Als am 25. Oktober 1648 der Westfälische Frieden in Osnabrück verkündet wurde, spielten Bläser auf dem Kirchturm Choräle in alle Richtungen, u.a. das „Osnabrücker Friedenslied“. Mit der „Capitulatio perpetua Osnabrugensis“ wurde die lutherische Konfession für St. Marien festgeschrieben.

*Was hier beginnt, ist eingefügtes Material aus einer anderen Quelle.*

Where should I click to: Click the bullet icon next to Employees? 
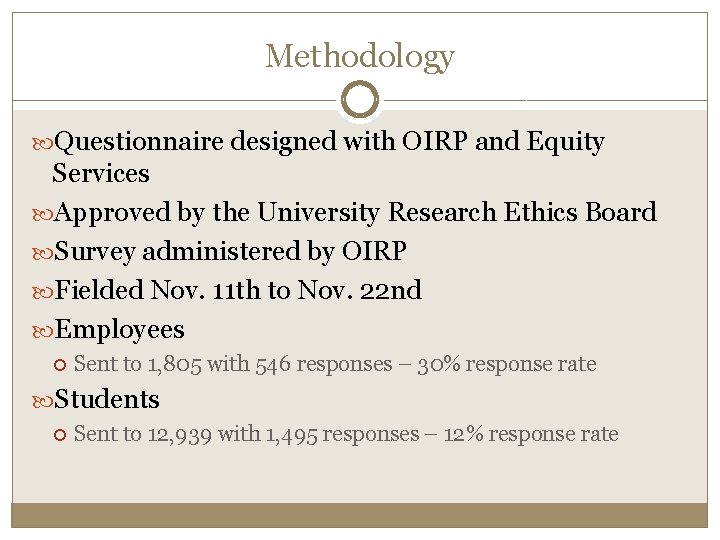coord(44,330)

Schäden des Zweiten Weltkriegs und Sanierung
Am Abend des 13. September 1944 erlebte Osnabrück einen verheerenden Bombenangriff durch die alliierten Truppen, der auch St. Marien traf. In nur 14 Minuten fielen 1263 Tonnen Sprengmittel auf die Stadt nieder. Der Turm und das Hauptschiff des Gotteshauses brannten dabei vollständig aus. In der Außenwand der Kirche prangte ein riesiges Loch. Nach einer vorübergehenden Weiternutzung wurde die Kirche vier Jahre lang geschlossen und saniert. Die im Krieg ebenfalls zerstörten Fenster wurden in der Not durch rein zweckdienliche Fenster ersetzt. Erst im Zuge der Sanierung in den 1980er Jahren entschied man sich dafür, zumindest ein wirklich künstlerisch gestaltetes Fenster einzubauen. Heute befinden sich gleich zwei von dem berühmten Glaskünstler Johannes Schreiter 1992 und 2016 entworfene Fenster in der Marienkirche. Mit diesen möchten der Künstler und die Kirche zu Dialogen unterschiedlicher Natur anregen.